Bitte poste deinen Code noch mal als Text in Code-Tags </>, gleich links das erste Symbol im Editor-Fenster.
Es gibt noch weitere Problem mit dem deinem Code. Wenn dieser in Textform vorhanden ist, kann dir besser geholfen werden.


----------



## Niklas5548 (11. Jan 2022)

Oneixee5 hat gesagt.:


> Bitte poste deinen Code noch mal als Text in Code-Tags </>, gleich links das erste Symbol im Editor-Fenster.
> Es gibt noch weitere Problem mit dem deinem Code. Wenn dieser in Textform vorhanden ist, kann dir besser geholfen werden.


[CODE lang="java" title="Code"]                       System.out.println("Hallo");

                        Connection verbindung;
                        Statement sqlAnweisung;
                        String sqlCode;

          try
                            {
            Class.forName("com.mysql.jdbc.Driver").newInstance();
            verbindung = DriverManager.getConnection("jdbc:mysql://localhost?user=root");

            sqlAnweisung = verbindung.createStatement();
                        System.out.println("Verbindung erzeugt");


            //Diese Datenbank wird benutzt
            sqlCode = "USE firma";
            sqlAnweisung.executeUpdate(sqlCode);

                        sqlCode = "SELECT * FROM personen WHERE Vorname='pimmel'";
                        sqlAnweisung.executeUpdate(sqlCode);

                    try(PreparedStatement stmt = verbindung.prepareStatement(sqlCode)) {
                            ResultSet rs = stmt.executeQuery();
                            rs = stmt.executeQuery("SELECT * FROM personen WHERE Vorname='pimmel'");
                            if(rs.next())

= = = =

## ZU BEARBEITENDE AUFGABEN
(a) Wandle die Zeilen des Aufgabenmaterials in eine JSON-Liste von Strings um, einen String pro Zeile und ohne Leerzeilen. Beginne bei der Zeile mit „The height and width of the screenshot is (365, 640).“ und höre nach der Zeile mit „tap(423, 40)“ auf.
(b) Setze den Forumsbeitrag über die MySQL-Abfrage in Java nach seinem letzten gezeigten Satz fort.
Die Zeilen im Aufgabenmaterial stehen in keinem Zusammenhang mit dem Forumsbeitrag.

= = = =

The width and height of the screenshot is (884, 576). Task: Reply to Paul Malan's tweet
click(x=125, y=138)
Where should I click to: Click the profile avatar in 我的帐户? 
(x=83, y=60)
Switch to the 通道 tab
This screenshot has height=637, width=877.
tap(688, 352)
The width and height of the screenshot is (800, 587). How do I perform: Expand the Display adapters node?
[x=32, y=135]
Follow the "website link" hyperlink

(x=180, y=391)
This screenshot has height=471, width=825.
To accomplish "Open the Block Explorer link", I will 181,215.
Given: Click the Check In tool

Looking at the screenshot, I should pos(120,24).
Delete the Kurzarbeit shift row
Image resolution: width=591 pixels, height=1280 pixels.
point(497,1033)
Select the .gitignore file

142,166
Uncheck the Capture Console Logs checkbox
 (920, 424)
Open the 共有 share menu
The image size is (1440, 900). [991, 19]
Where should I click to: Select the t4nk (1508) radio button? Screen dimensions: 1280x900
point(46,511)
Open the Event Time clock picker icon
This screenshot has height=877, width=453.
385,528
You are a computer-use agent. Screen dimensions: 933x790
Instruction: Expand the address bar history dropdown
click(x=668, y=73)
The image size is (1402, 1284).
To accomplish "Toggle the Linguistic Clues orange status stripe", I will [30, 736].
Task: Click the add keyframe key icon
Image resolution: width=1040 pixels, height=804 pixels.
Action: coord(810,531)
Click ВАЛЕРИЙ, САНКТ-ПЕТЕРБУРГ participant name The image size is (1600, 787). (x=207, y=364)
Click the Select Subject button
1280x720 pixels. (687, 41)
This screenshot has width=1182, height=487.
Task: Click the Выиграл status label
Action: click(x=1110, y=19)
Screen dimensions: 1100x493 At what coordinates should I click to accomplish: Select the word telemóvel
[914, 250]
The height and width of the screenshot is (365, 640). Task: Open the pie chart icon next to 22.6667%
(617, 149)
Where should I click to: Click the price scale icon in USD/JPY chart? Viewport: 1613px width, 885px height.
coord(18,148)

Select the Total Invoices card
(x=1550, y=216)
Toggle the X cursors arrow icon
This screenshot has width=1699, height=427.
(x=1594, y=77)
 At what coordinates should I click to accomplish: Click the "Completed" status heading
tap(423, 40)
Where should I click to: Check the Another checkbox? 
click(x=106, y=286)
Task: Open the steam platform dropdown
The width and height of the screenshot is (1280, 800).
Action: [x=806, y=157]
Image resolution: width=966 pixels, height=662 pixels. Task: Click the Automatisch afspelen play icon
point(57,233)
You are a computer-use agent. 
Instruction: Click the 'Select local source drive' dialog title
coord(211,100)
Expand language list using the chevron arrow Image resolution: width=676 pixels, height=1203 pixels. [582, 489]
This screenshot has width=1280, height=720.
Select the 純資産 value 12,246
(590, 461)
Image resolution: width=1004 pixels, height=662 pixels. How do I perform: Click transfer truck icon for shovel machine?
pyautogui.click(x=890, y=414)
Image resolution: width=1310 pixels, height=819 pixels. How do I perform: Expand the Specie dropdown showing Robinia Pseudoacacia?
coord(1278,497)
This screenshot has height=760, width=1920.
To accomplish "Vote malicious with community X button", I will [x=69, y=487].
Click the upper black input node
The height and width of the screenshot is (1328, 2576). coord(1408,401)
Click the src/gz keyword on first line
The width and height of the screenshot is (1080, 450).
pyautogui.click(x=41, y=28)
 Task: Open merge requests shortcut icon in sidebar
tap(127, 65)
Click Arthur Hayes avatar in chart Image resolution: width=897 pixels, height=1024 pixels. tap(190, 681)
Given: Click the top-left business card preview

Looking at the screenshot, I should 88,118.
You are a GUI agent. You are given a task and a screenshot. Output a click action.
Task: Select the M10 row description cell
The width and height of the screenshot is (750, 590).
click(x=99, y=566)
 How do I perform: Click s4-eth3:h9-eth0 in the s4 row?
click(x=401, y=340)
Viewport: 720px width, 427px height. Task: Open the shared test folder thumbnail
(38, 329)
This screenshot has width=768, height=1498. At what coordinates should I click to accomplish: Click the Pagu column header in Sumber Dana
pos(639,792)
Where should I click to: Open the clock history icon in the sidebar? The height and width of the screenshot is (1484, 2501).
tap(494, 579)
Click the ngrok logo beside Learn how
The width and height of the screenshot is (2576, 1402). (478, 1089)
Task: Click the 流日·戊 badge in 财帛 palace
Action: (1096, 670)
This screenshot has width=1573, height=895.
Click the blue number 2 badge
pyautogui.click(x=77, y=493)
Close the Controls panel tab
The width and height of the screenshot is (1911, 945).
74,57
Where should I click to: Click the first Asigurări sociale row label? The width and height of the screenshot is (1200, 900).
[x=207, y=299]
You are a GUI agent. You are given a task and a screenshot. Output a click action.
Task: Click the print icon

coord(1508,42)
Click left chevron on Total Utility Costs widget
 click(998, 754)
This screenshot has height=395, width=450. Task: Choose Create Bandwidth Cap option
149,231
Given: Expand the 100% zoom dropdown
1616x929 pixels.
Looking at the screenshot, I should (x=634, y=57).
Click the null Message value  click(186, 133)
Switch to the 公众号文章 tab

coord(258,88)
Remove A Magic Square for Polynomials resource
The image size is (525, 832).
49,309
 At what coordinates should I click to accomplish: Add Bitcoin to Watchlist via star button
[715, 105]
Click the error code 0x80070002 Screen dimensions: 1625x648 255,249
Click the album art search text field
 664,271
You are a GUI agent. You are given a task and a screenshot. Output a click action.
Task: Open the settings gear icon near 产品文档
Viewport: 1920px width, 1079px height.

= = = =

## LÖSUNGEN
(a)
[
  "The height and width of the screenshot is (365, 640). Task: Open the pie chart icon next to 22.6667%",
  "(617, 149)",
  "Where should I click to: Click the price scale icon in USD/JPY chart? Viewport: 1613px width, 885px height.",
  "coord(18,148)",
  "Select the Total Invoices card",
  "(x=1550, y=216)",
  "Toggle the X cursors arrow icon",
  "This screenshot has width=1699, height=427.",
  "(x=1594, y=77)",
  " At what coordinates should I click to accomplish: Click the \"Completed\" status heading",
  "tap(423, 40)"
]

(b)
                            System.out.println("vorhanden");
                            else
                            System.out.println("nicht vorhanden");

                            verbindung.close();
                    }



        }
        catch(SQLException ex)
        {
            System.out.println("SQL: " + ex.getMessage());
        }
        catch(Exception ex)
        {
            System.out.println("Allgemein:" + ex.getMessage());
        }[/CODE]


----------



## Niklas5548 (11. Jan 2022)

Oneixee5 hat gesagt.:


> Bitte poste deinen Code noch mal als Text in Code-Tags </>, gleich links das erste Symbol im Editor-Fenster.
> Es gibt noch weitere Problem mit dem deinem Code. Wenn dieser in Textform vorhanden ist, kann dir besser geholfen werden.


Und wie würde ich dann machen das die eingabe in das texfeld dann dort steht wo der Name der gesucht ist steht ?


----------



## Mart (11. Jan 2022)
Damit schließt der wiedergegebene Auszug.